Nowadays, it’s acceptable for boyfriends to “like” another girl’s half-naked selfie, and it’s perfectly okay for girlfriends to respond to another guy’s flirty comment with a pink heart. In the real world though, if these “likes” and emojis were dished out as often as they were on social media, I doubt many people would have long-lasting relationships.

With Instagram and Facebook and Twitter lurking in the background, couples seem to be less interested in their own relationships and more interested in lassoing a potential backup in case their current relationship goes awry. The spotlight isn’t on the significant other but on the hot girl from the gym or the hipster guy from Target.

Likes and comments and messages have become all the rage, and not only do guys or girls meander online in hopes of scoring a potential backup, but they also post, message, and comment in order to feel better about themselves. Knowing that you have a guy or a girl online to boost your morale after you and your partner get into a fight happens to be the new normal. Who needs to have confidence in your partner’s ability to communicate when messaging with @connorheartsdogs online is so much easier. And he likes all of my pictures! Even the ones where it’s just my food!

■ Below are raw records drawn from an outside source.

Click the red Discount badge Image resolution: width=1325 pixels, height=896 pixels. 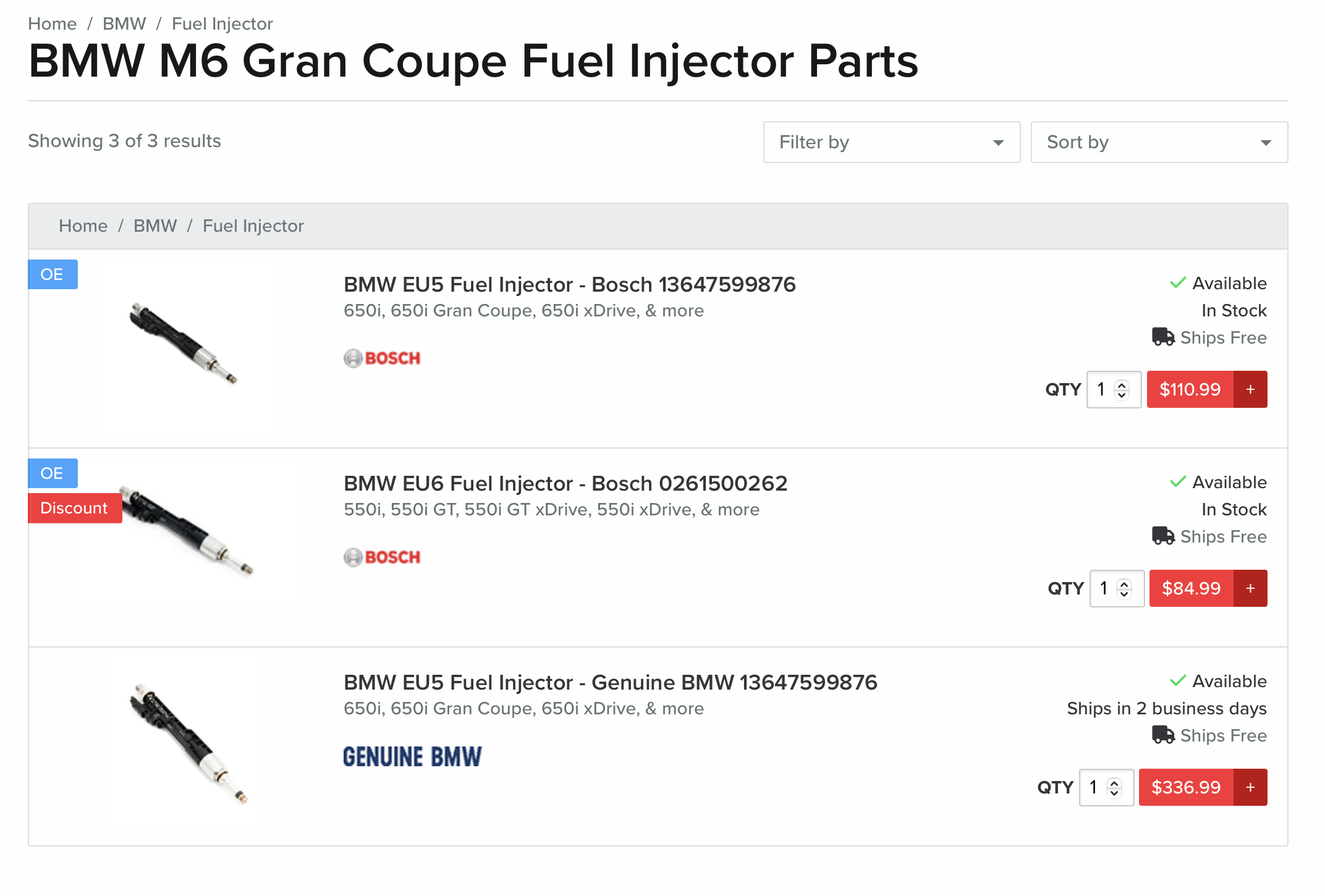74,508
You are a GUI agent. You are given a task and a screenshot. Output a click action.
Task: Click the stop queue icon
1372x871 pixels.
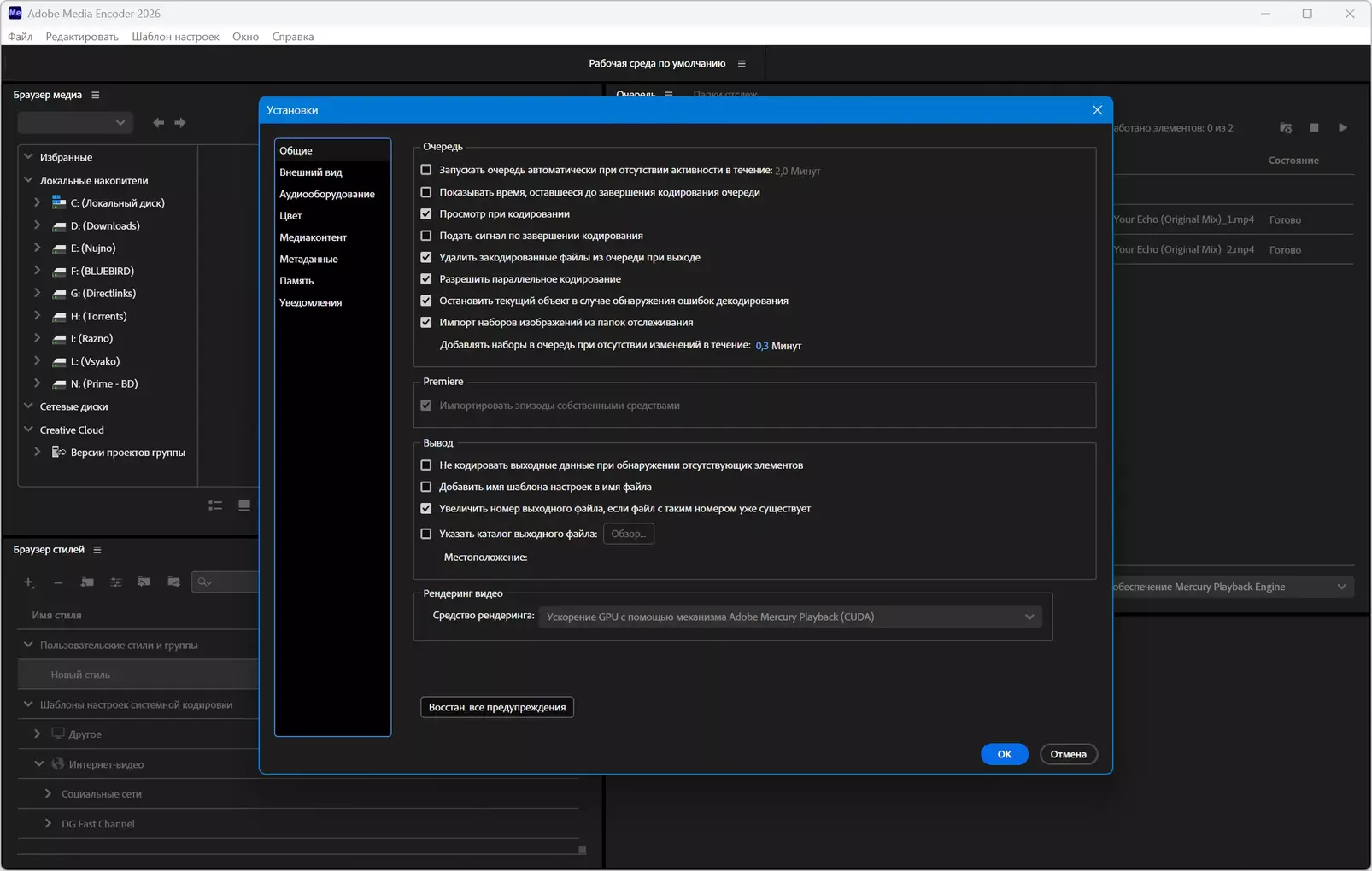1314,128
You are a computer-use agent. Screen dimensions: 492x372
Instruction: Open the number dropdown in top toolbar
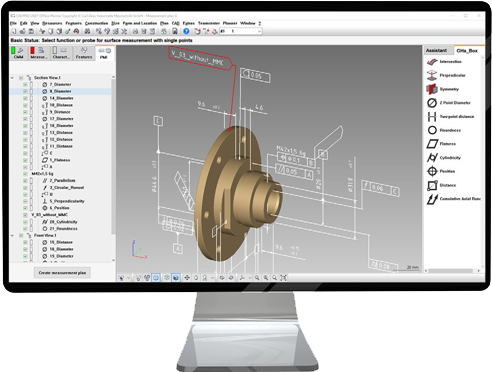click(x=259, y=31)
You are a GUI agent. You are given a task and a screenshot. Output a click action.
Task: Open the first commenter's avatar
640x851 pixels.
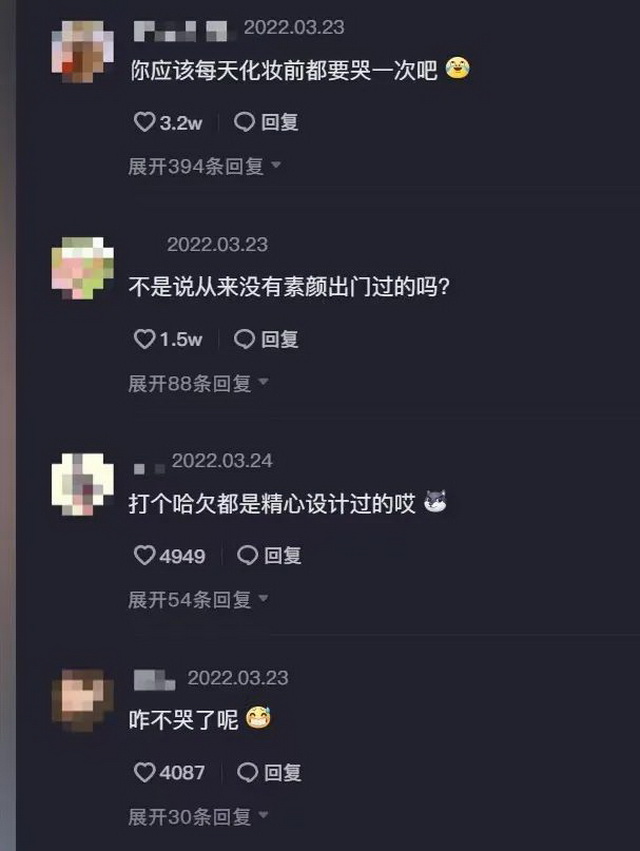83,52
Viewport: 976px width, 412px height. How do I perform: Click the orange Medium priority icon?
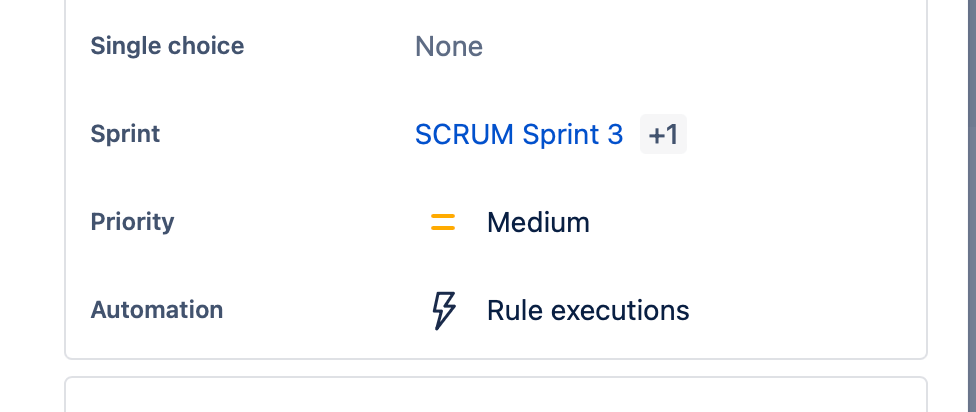pyautogui.click(x=443, y=222)
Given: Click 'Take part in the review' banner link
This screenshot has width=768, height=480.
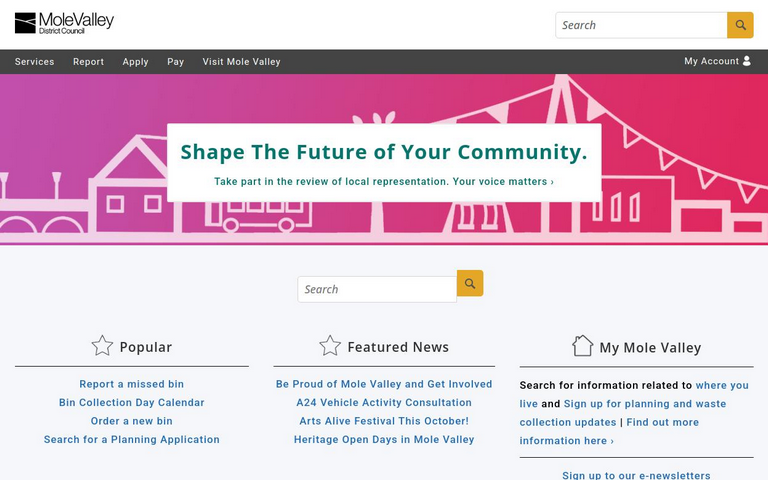Looking at the screenshot, I should click(x=384, y=182).
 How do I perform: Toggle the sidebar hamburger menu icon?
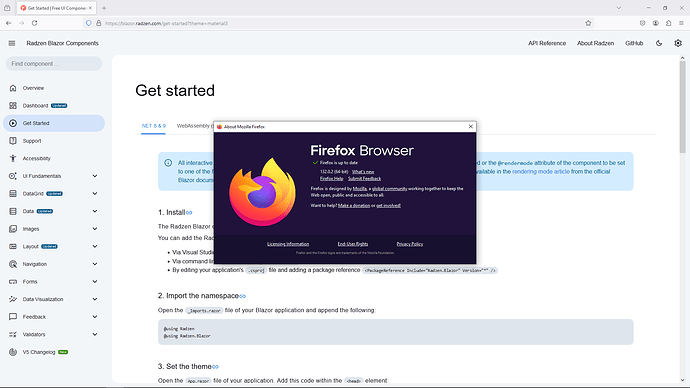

Gone are the days where Rhonda didn’t have to worry about Bobby flirting with anyone when he was at work or the gym or at a bar with his male coworkers. Gone are the days where Bobby didn’t have to worry about Rhonda showing off her body to anyone but him. Now, all Bobby and Rhonda have to do is open an app on their phones and message someone or post something.

In today’s modern world of romance, couples aren’t only involved in a relationship with their partner, but they are also involved in a relationship with the internet. People have become so attached to using their phones as some sort of backup or way to feel better about themselves, and consequently, the importance of relationships has been placed on the back-burner.

When your boyfriend doesn’t compliment you enough, all you have to do is post a risqué selfie on Instagram, get a ton of likes and comments on it, and then you can feel better about yourself. Or maybe your girlfriend made you mad so you message another girl on Facebook who you know will make you feel better by complimenting your manly muscles or sweet mustache.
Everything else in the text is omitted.